● Job item A: Reproduce the stored-data rows verbatim, beginning with the first row and stopping after the row that contains "download-checkbox-voodooinput is located". Leave the pictures out.

● Text segment:
* * * * * * *

In the March 2020 issue of The Compendium (Vol. 27-1) from NASS I discussed how to make a simple triangle gnomon.  We'll extend this tutorial to add a rounded tip and then examine how to make a gnomon with an underneath cut-back for a more pleasing shape.

The fundamental triangle has a base b, height h, and hypotenuse z.  To make the triangle proportions for the sundial latitude $$\phi$$, we observe that the hypotenuse must point to the north (or south) celestial pole. As shown in (Fig. 1) :

$$h =b*tan\phi$$
$$z = \frac{ b}{cos\phi}$$

We'll start out making the gnomon in a self-contained OpenSCAD module that at first simply creates the gnomon in the x-y plane.  Here's the code:

lat    = 40;        //example dial is set at 40 deg north
b      = 35;        //gnomon base 35mm for 3D dial size of 75mm
gwidth = 2;         //gnomon width in mm
gnomon(lat,b,gwidth);                   //main procedure call

module gnomon(lat,b,gwidth){
h  =  b*tan(lat);                 //height of  gnomon
gpoly = [[0,0],[b,0],[0,h]];      //simple triangle [x,y] points
// extrude gnomon in xy plane
linear_extrude(height = gwidth, convexity=3)

* * * * * * *

● Job item B: Pull a passage word for word from the gnomon tutorial, beginning at the words "We'll start out" and stopping after "linear_extrude(height = gwidth, convexity=3)".

[Stored data]
* * * * * * *

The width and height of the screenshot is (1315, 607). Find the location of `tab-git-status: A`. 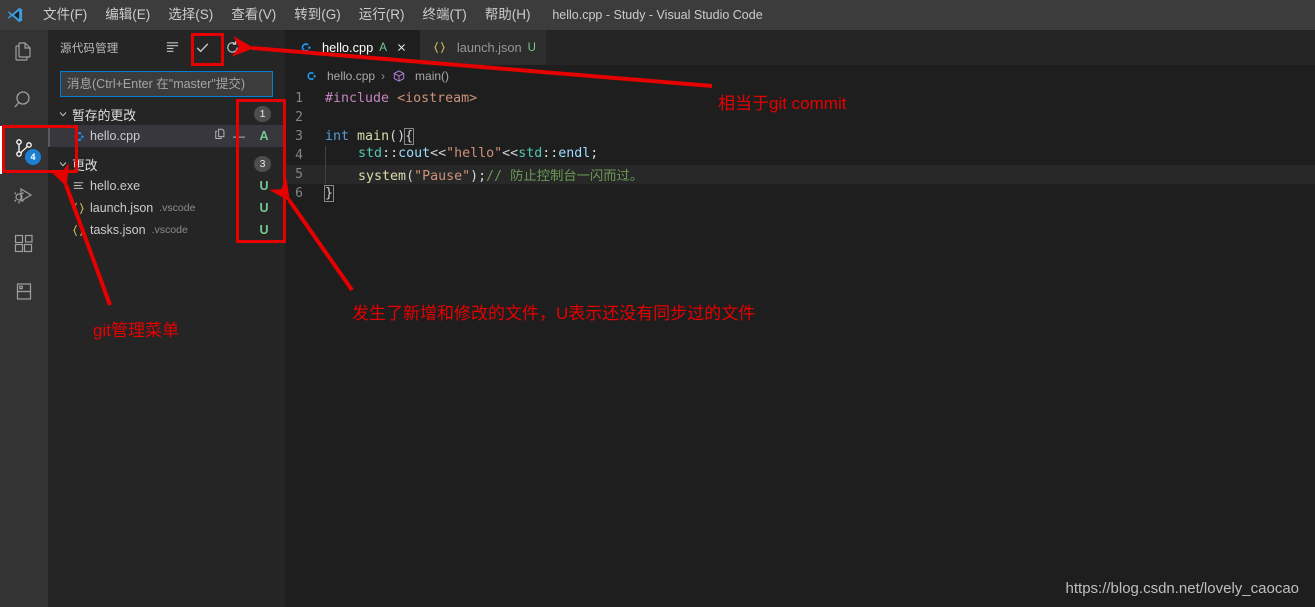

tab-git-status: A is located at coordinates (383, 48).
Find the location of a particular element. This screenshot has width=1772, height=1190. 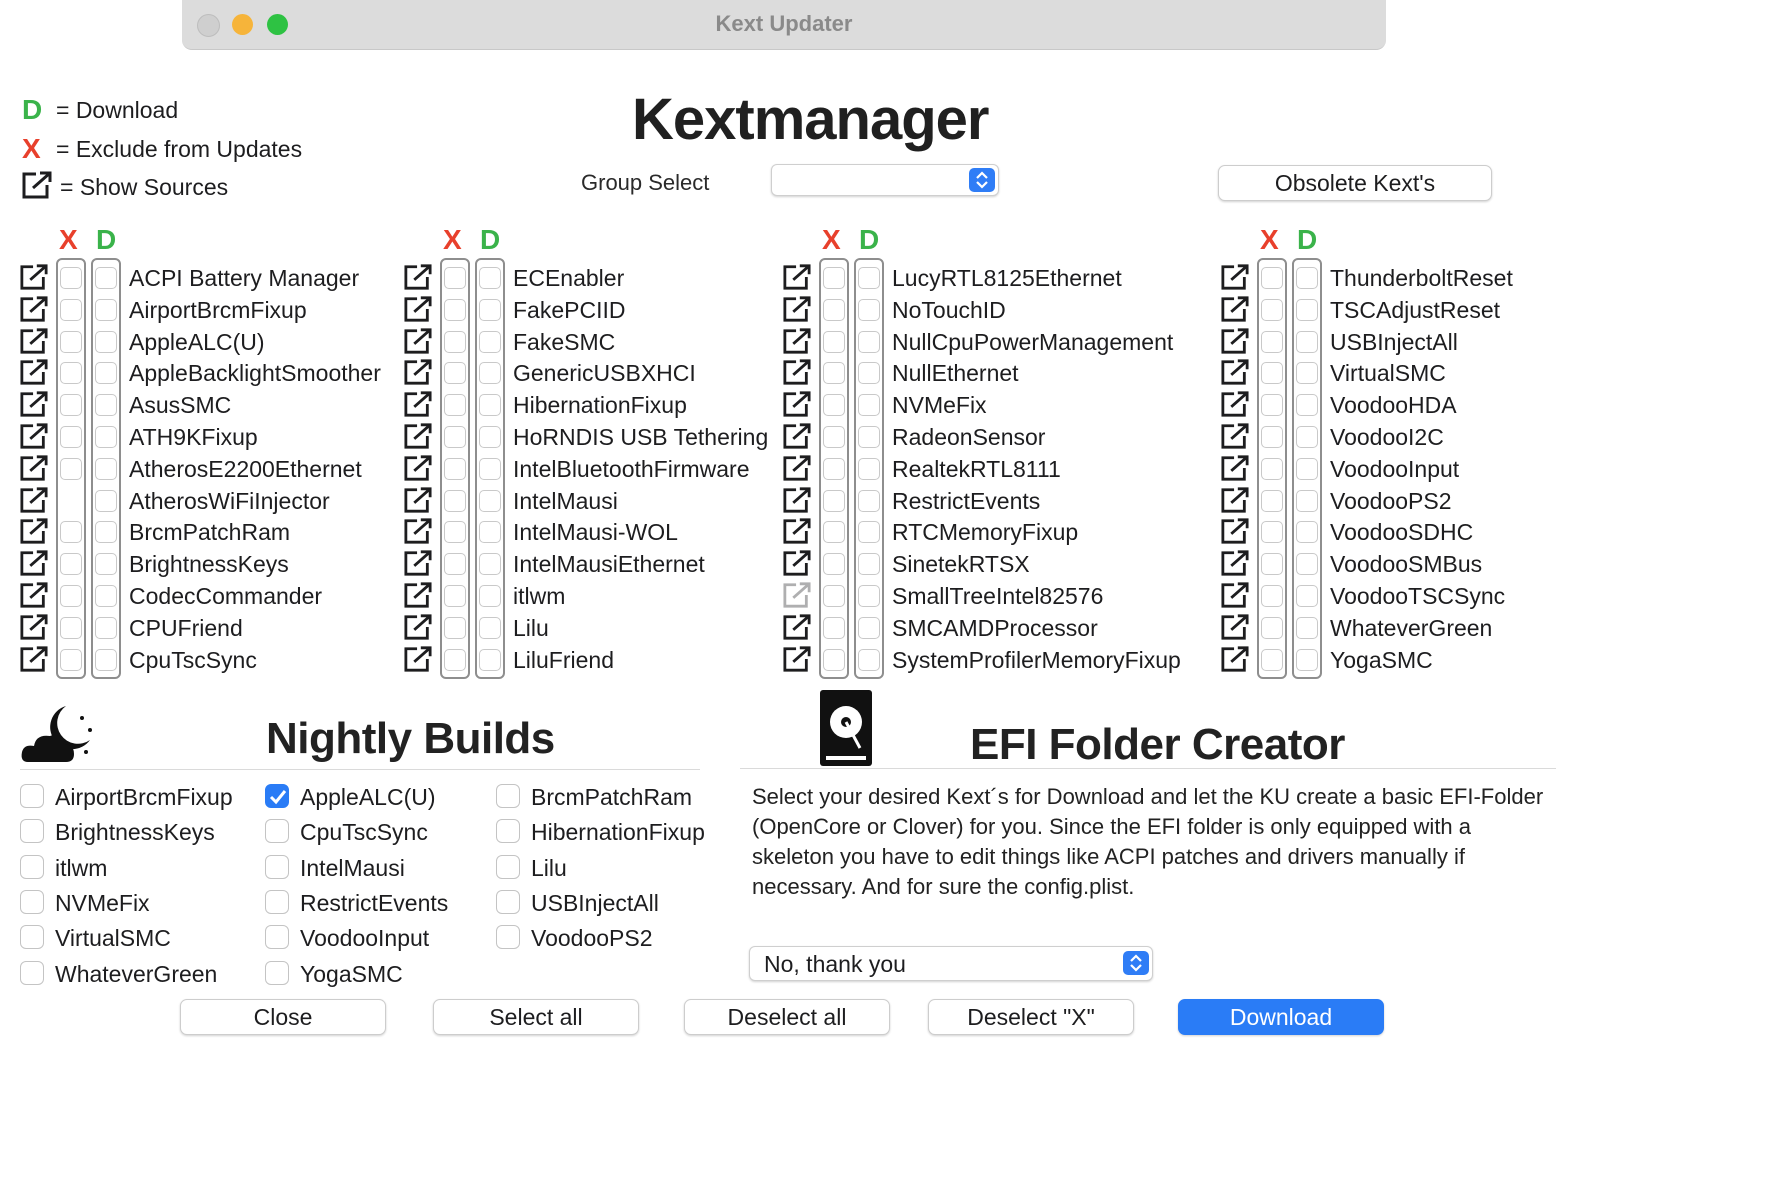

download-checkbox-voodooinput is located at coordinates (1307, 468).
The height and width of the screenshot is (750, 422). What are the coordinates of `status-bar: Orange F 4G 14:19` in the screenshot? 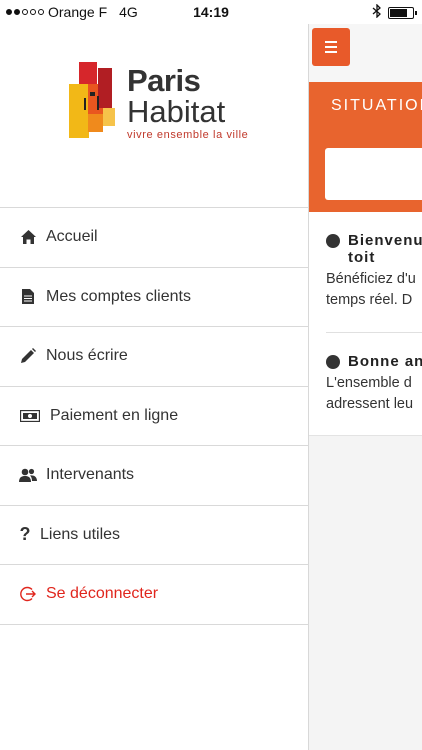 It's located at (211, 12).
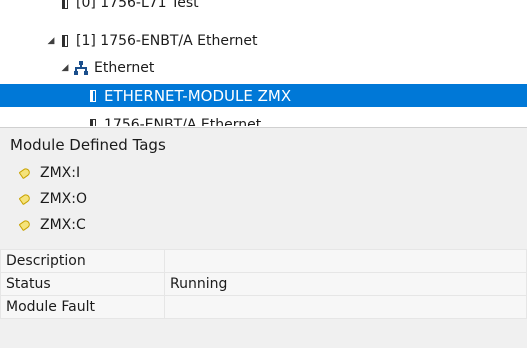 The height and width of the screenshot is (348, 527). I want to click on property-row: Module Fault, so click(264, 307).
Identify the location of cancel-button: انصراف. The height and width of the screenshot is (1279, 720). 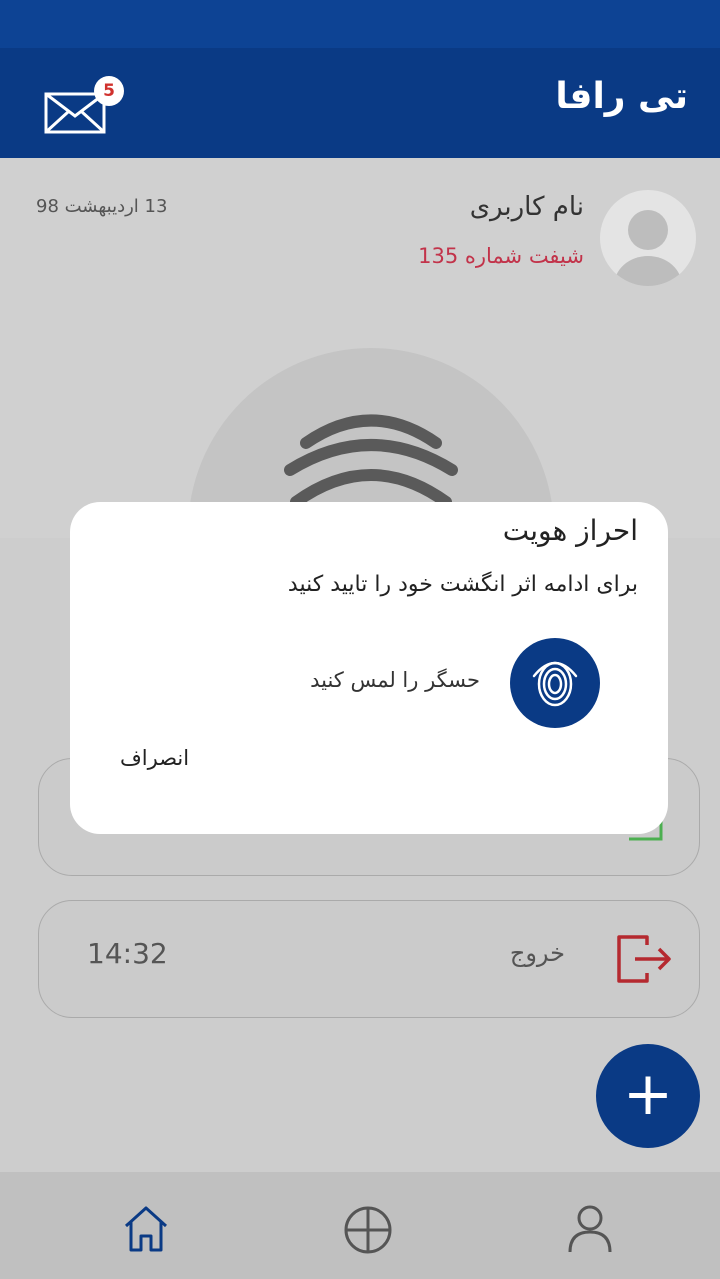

* * * * * * *

● Answer space A:
The width and height of the screenshot is (1315, 607). Find the location of `tab-git-status: A`. 

tab-git-status: A is located at coordinates (383, 48).
Find the location of a particular element. This screenshot has width=1772, height=1190. 

download-checkbox-voodooinput is located at coordinates (1307, 468).

● Answer space B:
We'll start out making the gnomon in a self-contained OpenSCAD module that at first simply creates the gnomon in the x-y plane.  Here's the code:

lat    = 40;        //example dial is set at 40 deg north
b      = 35;        //gnomon base 35mm for 3D dial size of 75mm
gwidth = 2;         //gnomon width in mm
gnomon(lat,b,gwidth);                   //main procedure call

module gnomon(lat,b,gwidth){
h  =  b*tan(lat);                 //height of  gnomon
gpoly = [[0,0],[b,0],[0,h]];      //simple triangle [x,y] points
// extrude gnomon in xy plane
linear_extrude(height = gwidth, convexity=3)